At a Glance:
- From a micro level, medical office investment in the greater Fort Lauderdale slowed in first quarter of the year as buying opportunities for investors and users remained hard to find. Down significantly from the previous quarter’s volume, transactions were comparable to the same quarters found in the previous three years.
- Just four properties changed hands in Fort Lauderdale in the latest quarter totaling $11.8MM. The largest transaction was a $3.6MM trade between HealthSouth and AP Properties 2019 LLC for the Sunrise Rehabilitation Center. A sale transaction by the New River Group included a $2.9MM deal for 300 SE 17th St. in Fort Lauderdale.
- Top buyers in the last 24 months in Greater Fort Lauderdale were CNL Financial Group from Orlando buying two properties at $21.1MM each; HTA, a REIT out of Scottsdale, Ariz. that made an $11.5MM purchase and Prime Group in Hollywood with a single $9.1M purchase. The most active sellers in this elongated period included just one Florida company. AW Property Co., an actively managed medical and professional office owner that traded an $11.5MM property. Two other out-of-state sellers also sold properties with similar price tags.
Medical office buildings remain the focus of many REITs and equity investors. The trend in Fort Lauderdale mirrors the national outlook as quality properties become increasing difficult to find for the ready equity investors and REITs seeking to add to their portfolios.
Real Capital Analytics reports that there is twice the amount of capital available for investment as there are medical properties available for purchase in the market nationally. The amount of investment capital is estimated at $16B with only $8B of medical buildings currently available for acquisition. The medical office market remains appealing to investors seeking stability and reasonable cap rates, now hovering around 7 percent. Pressure on medical office cap rates is mounting but expected to remain attractive for investors through the year.
The national vacancy rate for medical offices is now at the lowest point since the great recession, approaching 10.9 percent. That’s down from nearly 12 percent in the second half of 2009. Ten-year lease terms and high move-out costs, along with fewer construction projects due to the Affordable Care Act (ACA) uncertainty, is putting sellers in the driver’s seat for this year and the foreseeable future. With the latest ruling by the Supreme Court, that uncertainty has been mitigated for the time being.

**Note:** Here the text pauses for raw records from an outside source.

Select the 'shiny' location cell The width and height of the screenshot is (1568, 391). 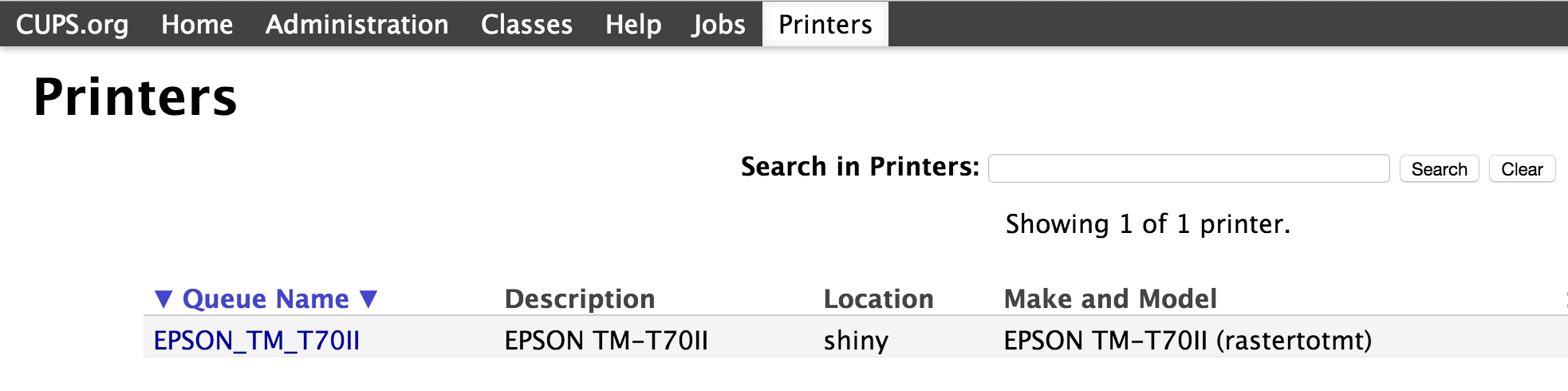[856, 341]
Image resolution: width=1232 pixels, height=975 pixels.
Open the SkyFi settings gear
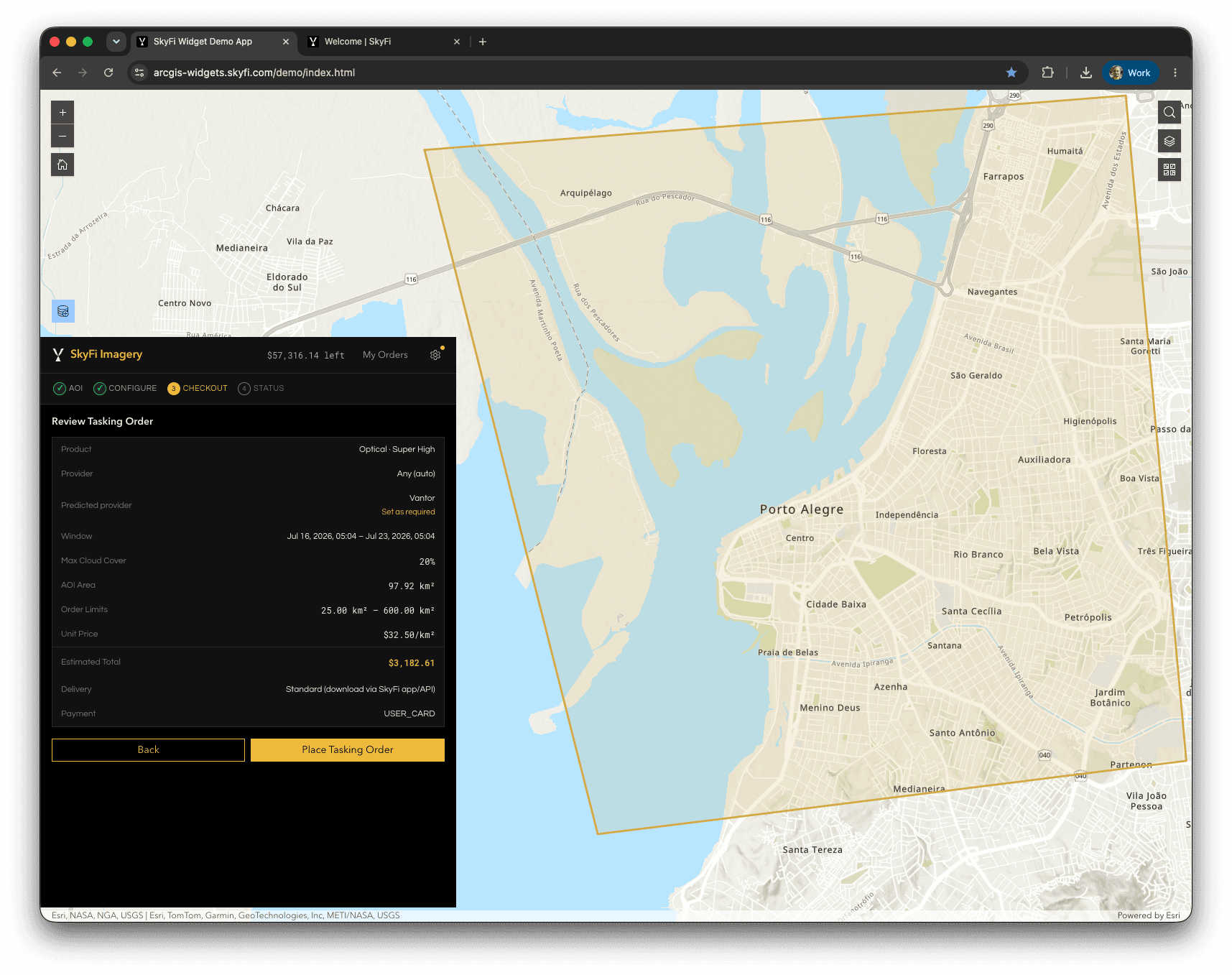click(435, 355)
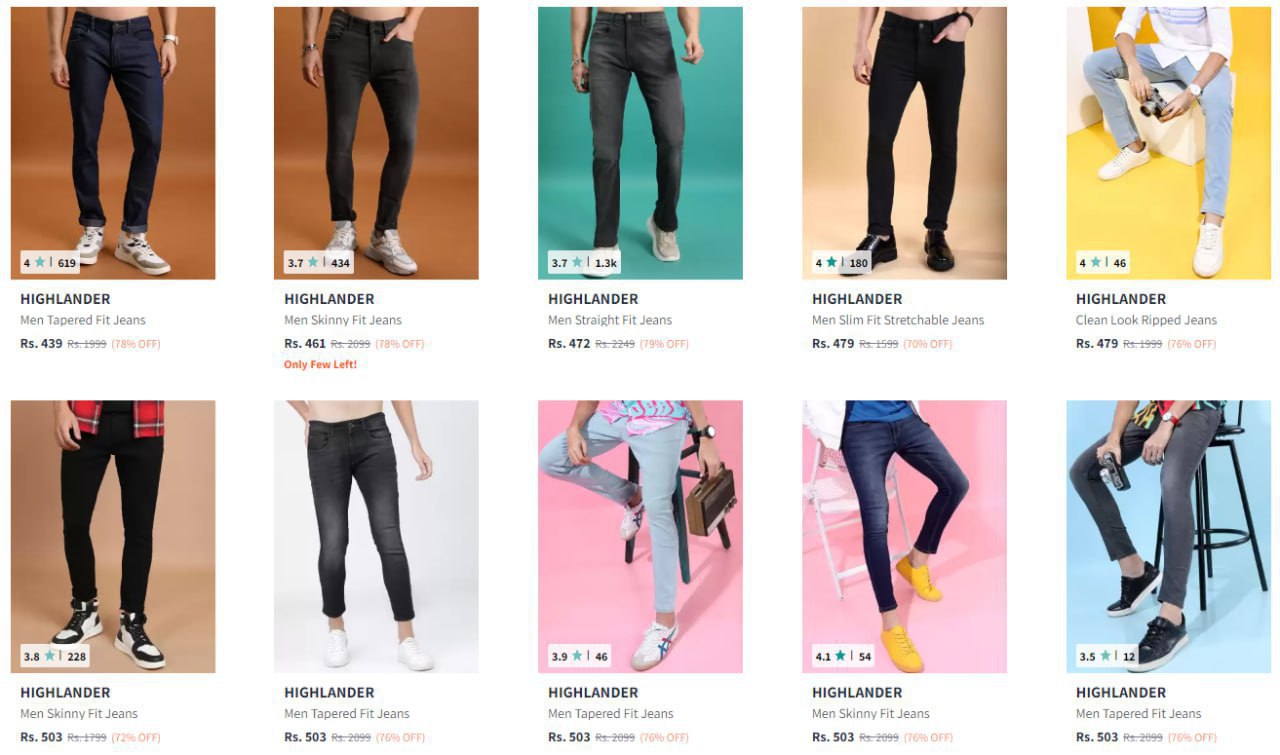Viewport: 1280px width, 755px height.
Task: View the grey straight fit jeans image on teal
Action: [x=641, y=143]
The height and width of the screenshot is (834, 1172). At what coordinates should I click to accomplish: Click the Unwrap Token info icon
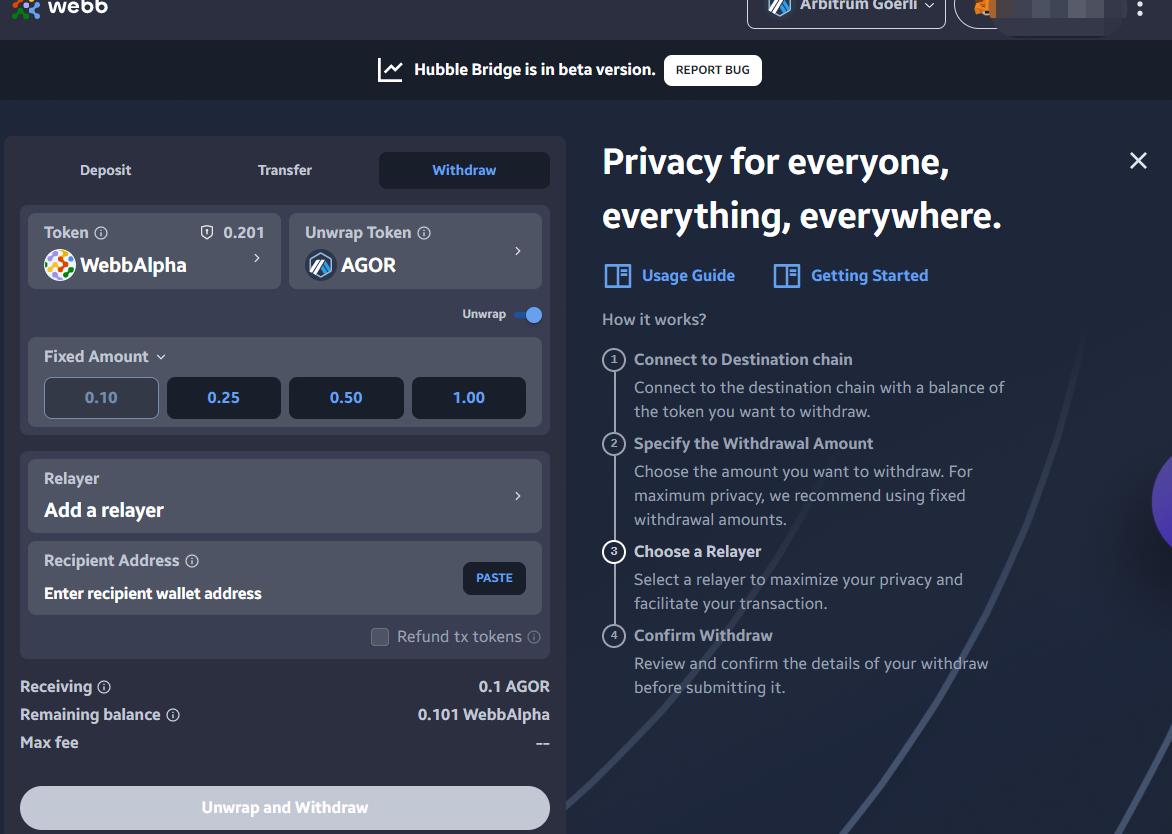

Quality properties supported by credit tenants are trading aggressively, resulting in high demand for newer class-A medical offices, reducing demand for older facilities that lack the technology and open spaces now favored by many hospitals and health care system operators.
There is a fair amount of construction and transaction activity for rehabilitation and long- term acute care hospitals. Companies including HealthSouth, Select Medical, Post-Acute Medical and Landmark Hospitals are actively developing healthcare properties including hospitals and outpatient facilities, with investors such as CNL Healthcare and CV Mission Critical REIT being active acquirers of completed projects.
The high level of interest from investors in the medical office sector recorded thus far in 2015 shows no signs of letting up and is expected to continue. The heated market for healthcare properties continues as a result of a shift towards more outpatient care facilities being built, market expansion with new facilities constructed by health system operators, and a predictable need for healthcare by an aging demographic and expanding population.